A development specialist, Boniface D. Satu, has called on President Joseph Nyuma Boakai to begin 2026 with a clear and decisive act of leadership: a national stakeholders’ meeting that brings the entire country together around one agenda—unity and the economy.
Satu stated that Liberia is too polarized to grow sustainably, pointing out that political competition has hardened into division, and division has slowed economic progress. “Investors hesitate; policies stall; institutions weaken; and ordinary Liberians pay the price through joblessness, high prices, and persistent poverty,” he observed.
According to him, a President-led national stakeholders’ meeting at the start of the year would send an unmistakable signal: Liberia’s economy is bigger than politics, and national unity is a prerequisite for development. He said this is not about forming alliances or diluting democratic competition; instead, aligning the nation around shared economic survival and progress.
The meeting, he said, must be inclusive and national in character, bringing together leaders of all major political parties, former and current national leaders, civil society organizations, the private sector, traditional and religious leaders, the Fourth Estate (media), and development partners and policy institutions. “Only such broad inclusion can restore trust and legitimacy to the national conversation,” he emphasized.
He recommended that the single agenda should be “unity and the economy”, and that the purpose of the meeting should be clear and disciplined—not open-ended politics.
“The agenda must focus on national unity despite political differences, jobs creation and productive employment, affordability and cost-of-living pressures, poverty reduction through economic transformation, and continuity of major economic and infrastructure policies,” he added.
He concluded that Liberia stands at a crossroads: one path continues the familiar cycle of political fragmentation and economic stagnation; the other begins with unity, cooperation and a shared commitment to rebuild the economy.
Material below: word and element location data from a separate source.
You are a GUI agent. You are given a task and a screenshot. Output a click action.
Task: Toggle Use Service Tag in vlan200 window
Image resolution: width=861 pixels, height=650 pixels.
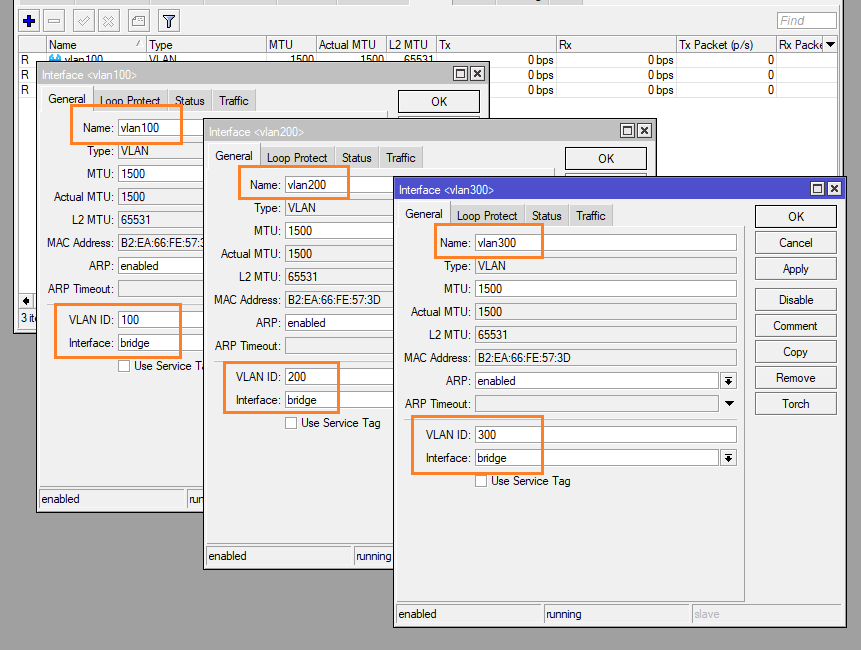291,423
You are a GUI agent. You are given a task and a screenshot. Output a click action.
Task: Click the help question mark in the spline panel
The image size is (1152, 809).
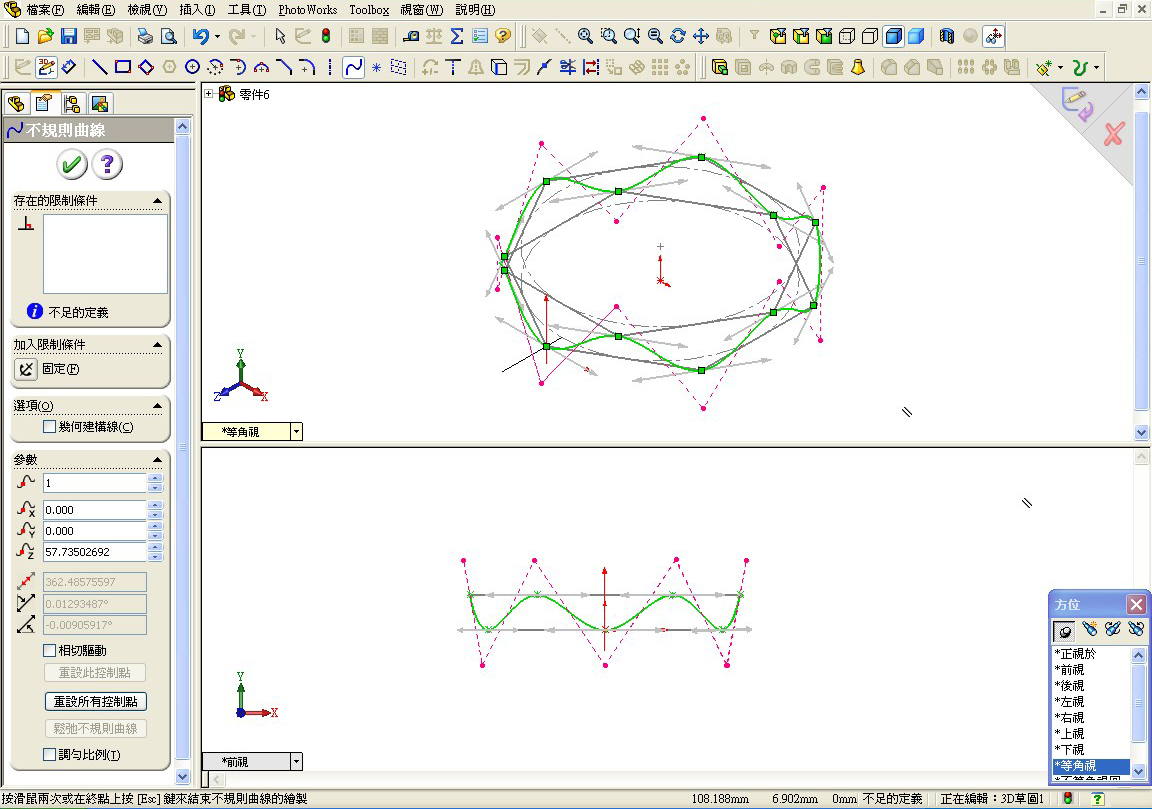[x=107, y=164]
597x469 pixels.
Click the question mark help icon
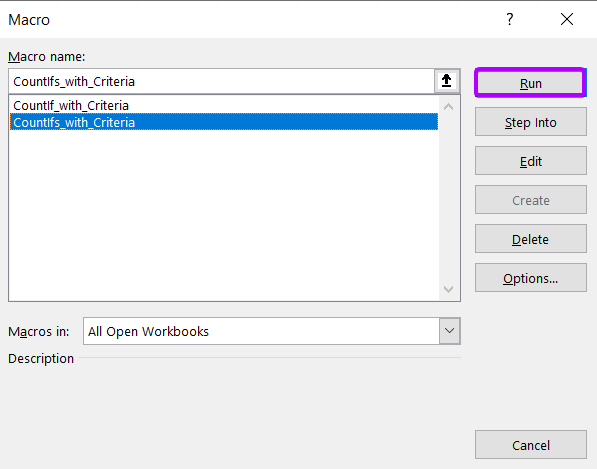pyautogui.click(x=510, y=19)
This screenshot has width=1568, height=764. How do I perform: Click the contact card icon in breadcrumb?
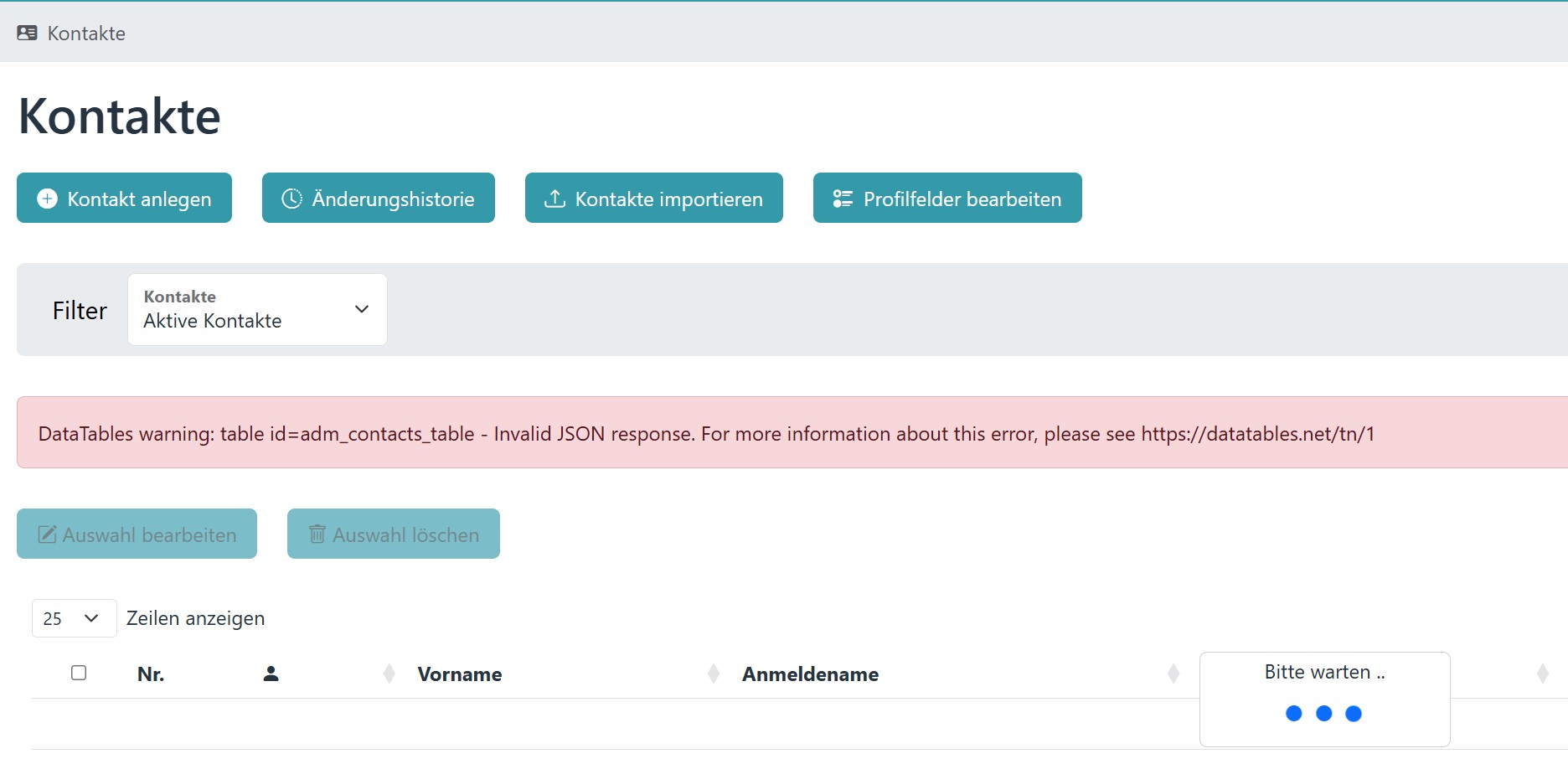(27, 33)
He said President Boakai has the Constitutional authority and the moral responsibility to set that tone, and that beginning the new year 2026 with a national unity and economic dialogue would be a defining act of leadership—placing the nation above faction and the economy above politics.
He underscored that, as Liberia enters a new year 2026, the country does not need more political noise; it needs direction, unity of purpose, and above all, an economy that works for its people.